Solved: Re: Rename columns based on values from other dataset

newboy1218 · Posted 02-22-2022 04:41 PM

Hi, I have 2 datasets where dataset A contains the column headers and dataset B contains the raw data. Is there an efficient way to change the current (old) column header in dataset B according to the value in dataset A?

HAVE-Dataset A:

F1	F2	F3	...	F1000
account_id	name	age	...	zip_code

HAVE-Dataset B:

F1	F2	F3	...	F1000
10000	John White	34	...	M8DO0U
10001	Amy Power	12	...	A7DG2E

WANT-Dataset B:

account_id	name	age	...	zip_code
10000	John White	34	...	M8DO0U
10001	Amy Power	12	...	A7DG2E

Reeza · Posted 02-22-2022 05:58 PM

My approach doesn't modify the data set at all, it just renames the data making more efficient but the best solution is always one you understand and can modify.

General idea is:

data driven code - as data set changes it changes
PROC DATASETS will rename variables in a data set by modifying the metadata rather than re-creating the data set. For large data sets this is much more efficient.
Create an array to reference all the variables
Use VNAME to get the variable current/old name from the array
Use the value of the array as the new name
Create a string that has the format of oldName = newName to pass to proc datasets
Use CALL EXECUTE to run the generated code

data headings;
   input f1:$20. f2:$20. f3:$20. f1000:$20.;
datalines;
account_id name age zip_code
;
run;

data actualdata;
   input f1:$20. f2 $10. f3:$20. f1000:$20.;
datalines;
10000 John White 34 M8DO0U
10001 Amy Power 12 A7DG2E
;
run; 


data rename;
set headings;

array f(*) f:;;

*start proc datasets process to update data set;
call execute('proc datasets lib=work; modify actualdata; rename ');

do i=1 to dim(f);
str = catt(vname(f(i)), " = ", f(i));
call execute(str);
end;

call execute(";quit;");

run;

proc contents data=actualdata;
run;

Log (selected) is generated from the data step dynamically it creates this text that is then executed via SAS:

 NOTE: CALL EXECUTE generated line.
 1         + proc datasets lib=work;
 1         +                         modify actualdata;
 1         +                                            rename
 2         + f1 =account_id    
 3         + f2 =name
 4         + f3 =age
 5         + f1000 =zip_code
 6         + ;
 NOTE: Renaming variable f1 to account_id.
 NOTE: Renaming variable f2 to name.
 NOTE: Renaming variable f3 to age.
 NOTE: Renaming variable f1000 to zip_code.
 6         +  quit;
 
 NOTE: MODIFY was successful for WORK.ACTUALDATA.DATA.
 NOTE: PROCEDURE DATASETS used (Total process time):
       real time           0.03 seconds
       user cpu time       0.04 seconds
       system cpu time     0.00 seconds
       memory              1421.31k
       OS Memory           29612.00k
       Timestamp           02/22/2022 10:52:29 PM
       Step Count                        37  Switch Count  0
       Page Faults                       0
       Page Reclaims                     130
       Page Swaps                        0
       Voluntary Context Switches        0
       Involuntary Context Switches      0
       Block Input Operations            0
       Block Output Operations           272

FYI - code in this post is modified slightly to be more dynamic and account for varying amounts of variables (F variables).

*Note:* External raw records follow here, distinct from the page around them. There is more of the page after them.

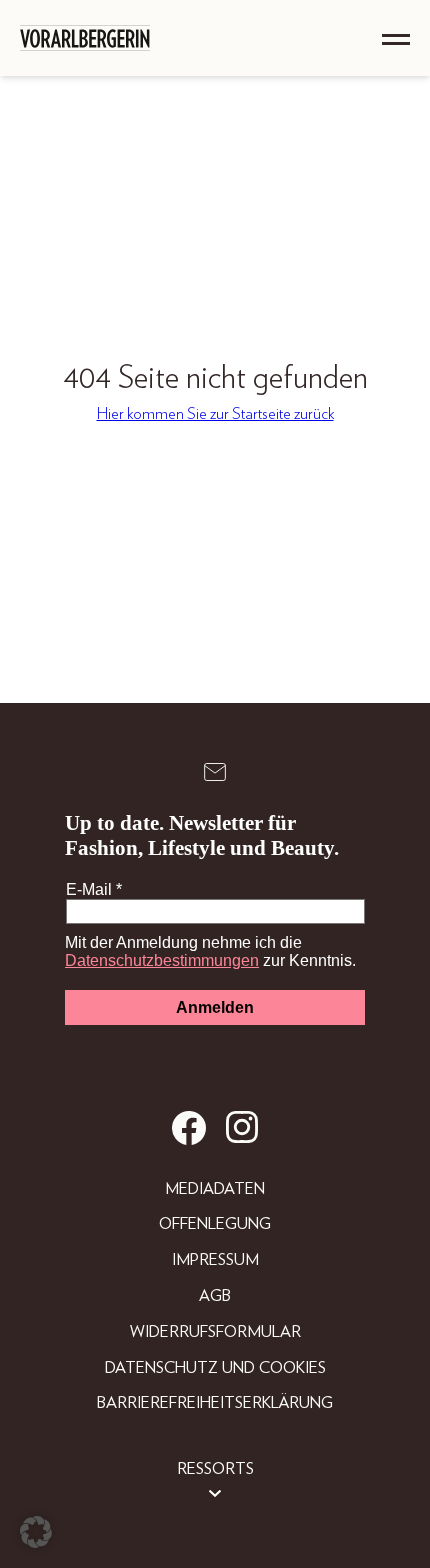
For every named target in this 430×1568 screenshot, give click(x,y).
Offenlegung (215, 1224)
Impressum (215, 1260)
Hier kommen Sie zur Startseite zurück (215, 414)
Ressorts (215, 1469)
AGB (215, 1296)
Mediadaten (215, 1189)
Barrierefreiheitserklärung (215, 1403)
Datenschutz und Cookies (215, 1368)
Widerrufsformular (215, 1332)
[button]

View solution in original post

Reeza · Posted 02-22-2022 05:17 PM

data rename;
set datasetA;

array f(1000) f1-f1000;

call execute('proc datasets lib=work; modify datasetB; rename ');

do i=1 to dim(f);
str = catt(vname(f(i)), " = ", f(i));
call execute(str);
end;

call execute(";quit;");

run;

Dynamically rename using PROC DATASETS and CALL EXECUTE.

A proc datasets typically looks like this:

proc datasets library=inputLibrary;
modify dataset2change;
rename originalVarName = NewVariableName 
......
.....

list of variables;
quit;

Using your first data set you can dynamically create that code by looping through the variables and generating the code and CALL EXECUTE executes the code for you.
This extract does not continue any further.